SEBI has also proposed to provide an option to delist equity shares at a fixed price instead of the RBB process, subject to the following conditions:

a) the option is available only to those companies whose shares are frequently traded shares as defined under the Takeover Code;

b) the fixed price offered will not be lower than the floor price; and

c) the delisting offer shall be successful if the post-offer shareholding of the acquirer along with the shares tendered by the public shareholders, at the price offered by the acquirer, reaches 90% of the total issued shares of the company.

Personal Analysis

According to me, the abovementioned changes proposed by SEBI directly target the flaws of the RBB process:

a) insufficient tender by public shareholders

Three reasons lead to public shareholders not tendering sufficient shares:

i) the floor/ indicative prices are not reflective of what the acquirer is willing to agree to. Arguendo, even if the floor/ indicative prices are a fair reflection, they are underwhelming to the public shareholders;

ii) there is complete uncertainty as to what the discovered price will be; and

iii) as a consequence of i) and ii) the shareholders are effectively expected to tender their shares without knowing the price that they will receive.

The change to the counteroffer process will allow the acquirer to respond to the discovered price even if the 90% post-offer shareholding threshold is not met. The counter-offer has the potential to attract more public shareholders to tender since they will be getting a higher price.
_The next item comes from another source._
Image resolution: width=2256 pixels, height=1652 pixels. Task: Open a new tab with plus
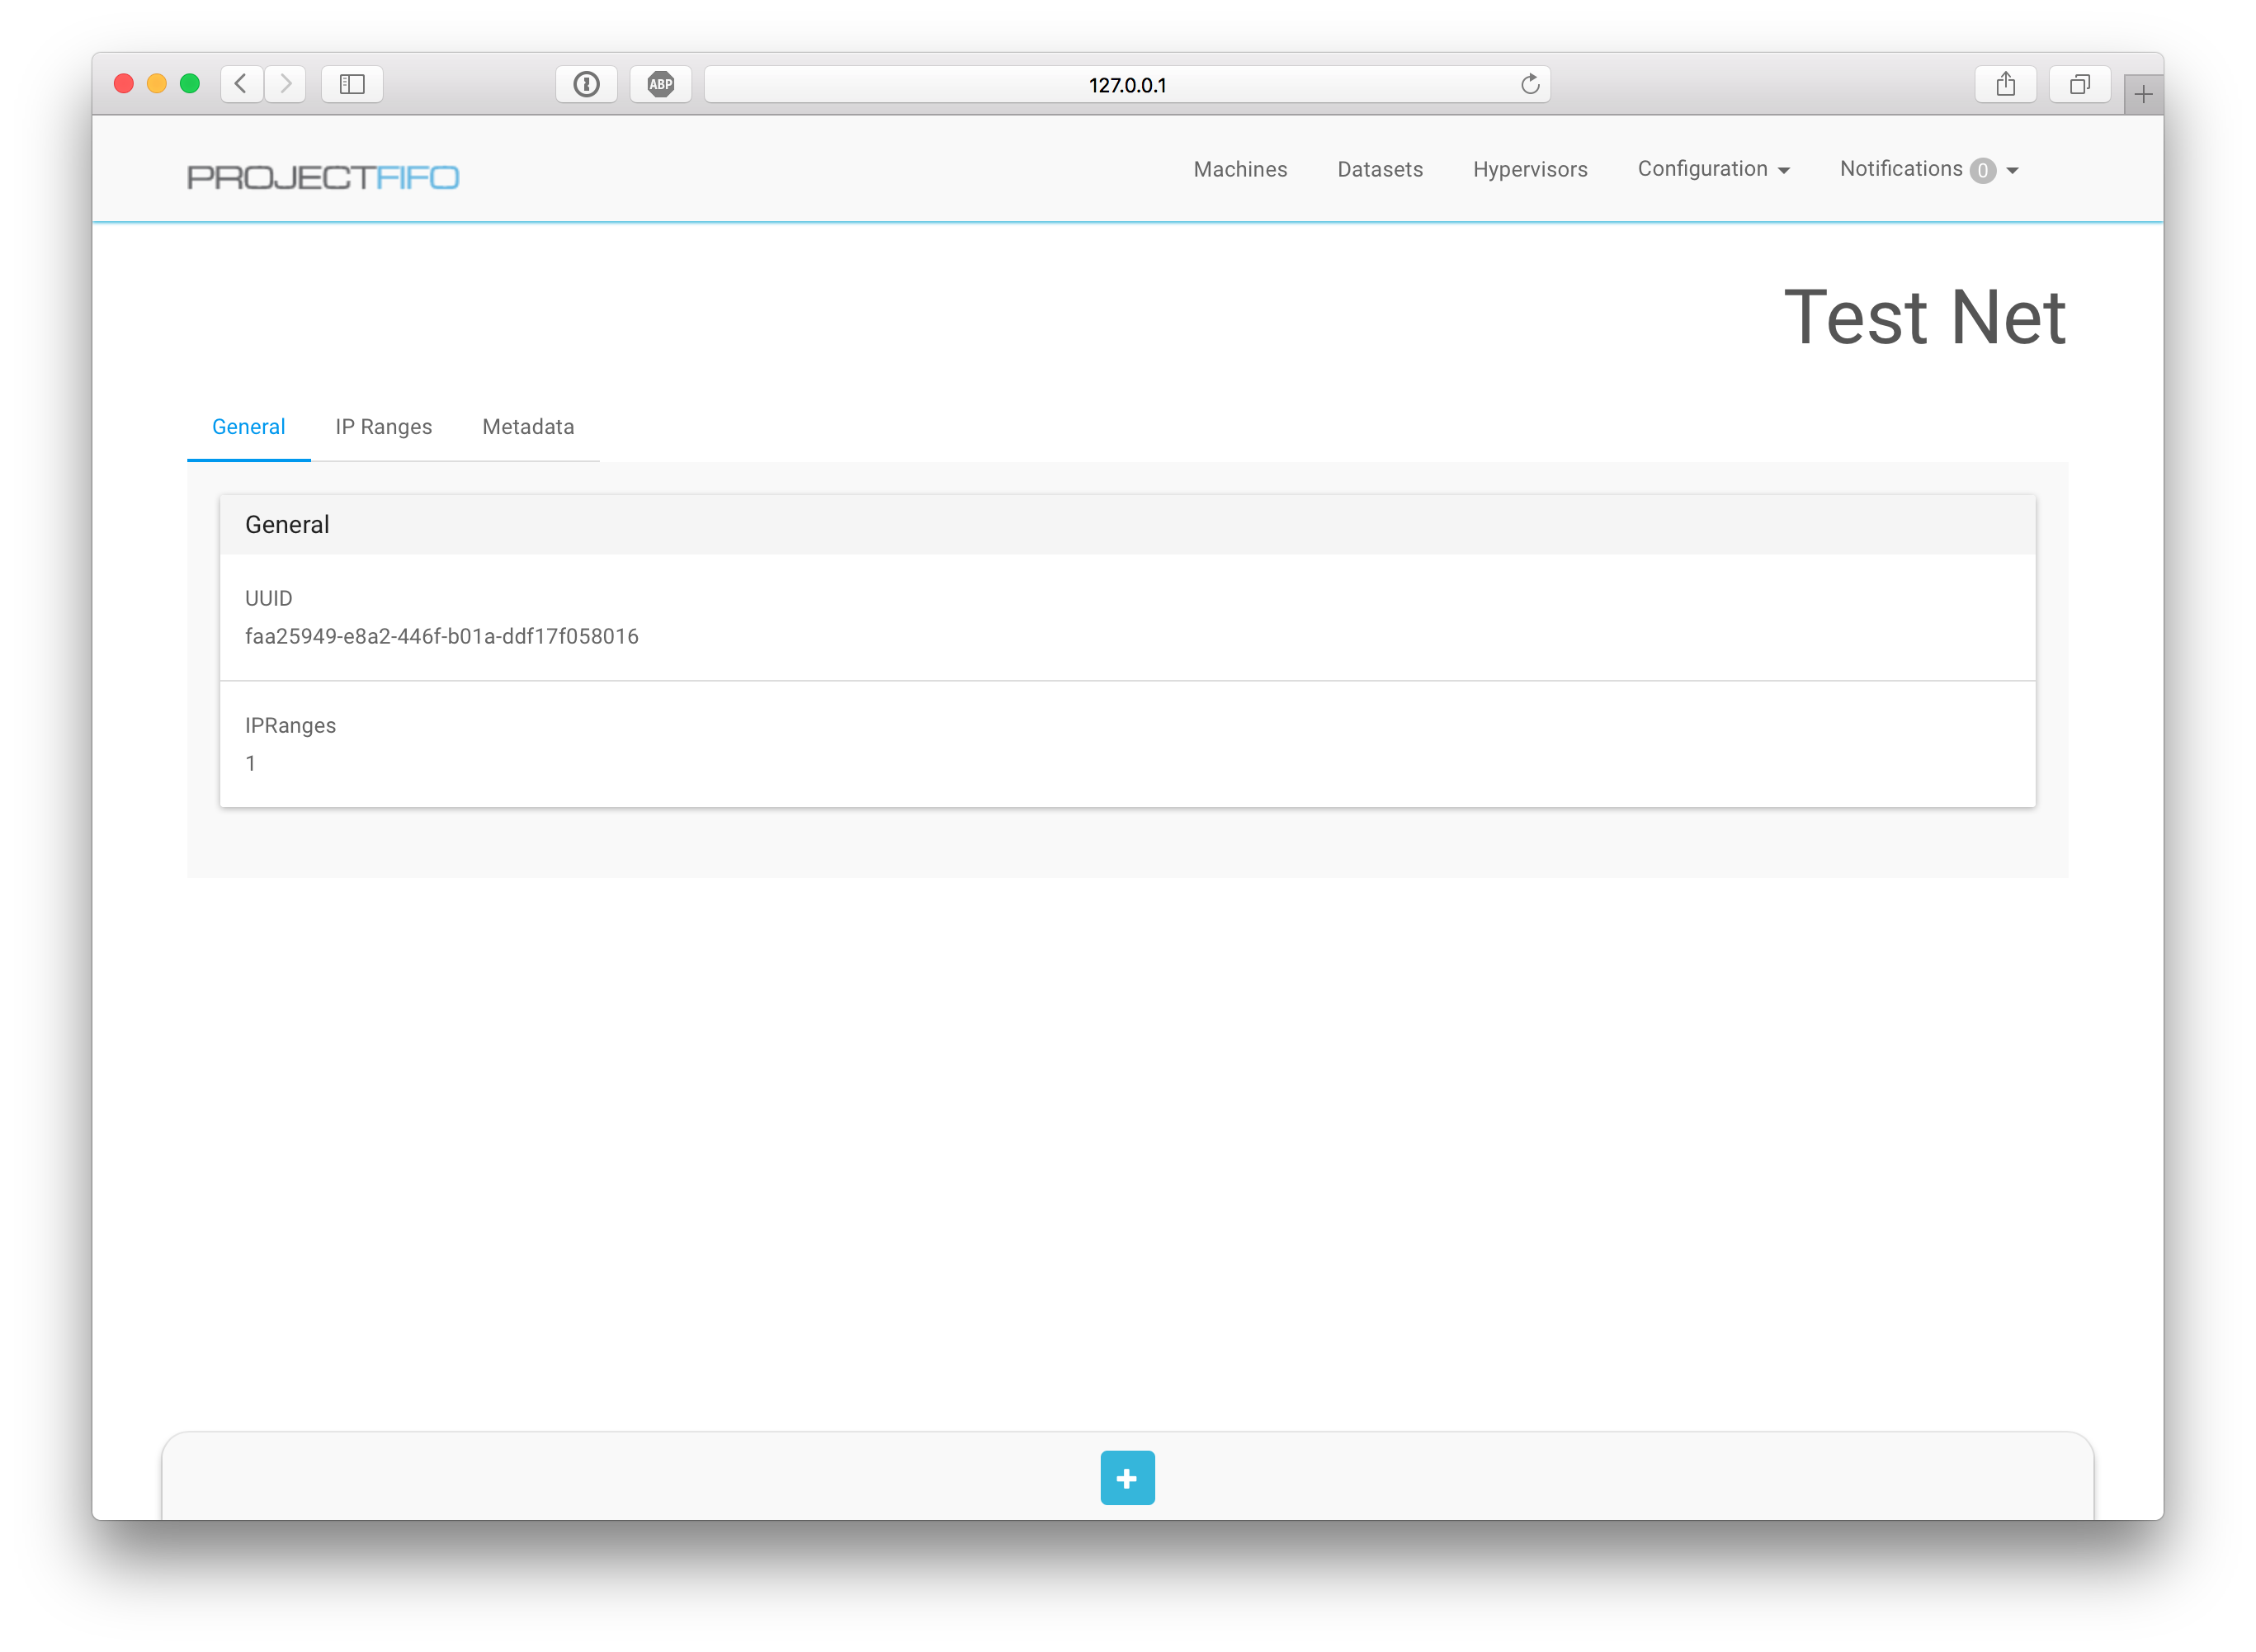(x=2142, y=95)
The fixed price process ensures that the price comes from the acquirer (buyer) and not from the public shareholders (seller) Such a setup provides public shareholders with a prior understanding of the price expected by the acquirer and removes the uncertainty regarding the discovered price.

b) discovered price rejected by the acquirer

The reason that discovered prices are rejected by acquirers is that the price discovered under the RBB process requires a huge premium on the floor price. The acquirers are generally unwilling to agree to enormous premiums for the lack of economic viability.

The fixed price process eliminates the negotiation aspect of the RBB process, where the floor/indicative prices are provided and then the discovered price is found and then there is a counteroffer. In such a situation, each party tries to exploit the best price out of the other. The fixed price process places a burden on the acquirer to provide an exit price that the public shareholders find to be acceptable. The shareholders only have the option of accepting or rejecting the provided fixed price. This removes the speculation that the acquirer can be bullied into accepting a higher price. Thus, the fixed price process requires the acquirer and the public shareholders to be mutually fair and reasonable.

These proposed changes are especially important considering the trend of failed delistings. Companies had to opt for alternative means to increase the chances of a successful delisting. For example, after the delisting proposal of Vedanta failed, the promotor, Anil Agarwal, sought to delist through an open offer. Similarly, after Blackstone’s delisting proposal for R Systems International Ltd. failed, it launched an open offer to acquire more stake.

Conclusion

The issues with the RBB process can broadly be understood as a polar disconnect between the acquirer and the public shareholders. Both parties are on opposite ends of the spectrum. The proposed changes when read considering the issues they hope to tackle, create a bridge between the parties. They provide a common ground of understanding in terms of at what price either of the parties would be willing to delist. Thus, this seems to be a delisting process where the interests of both parties are protected instead of just one.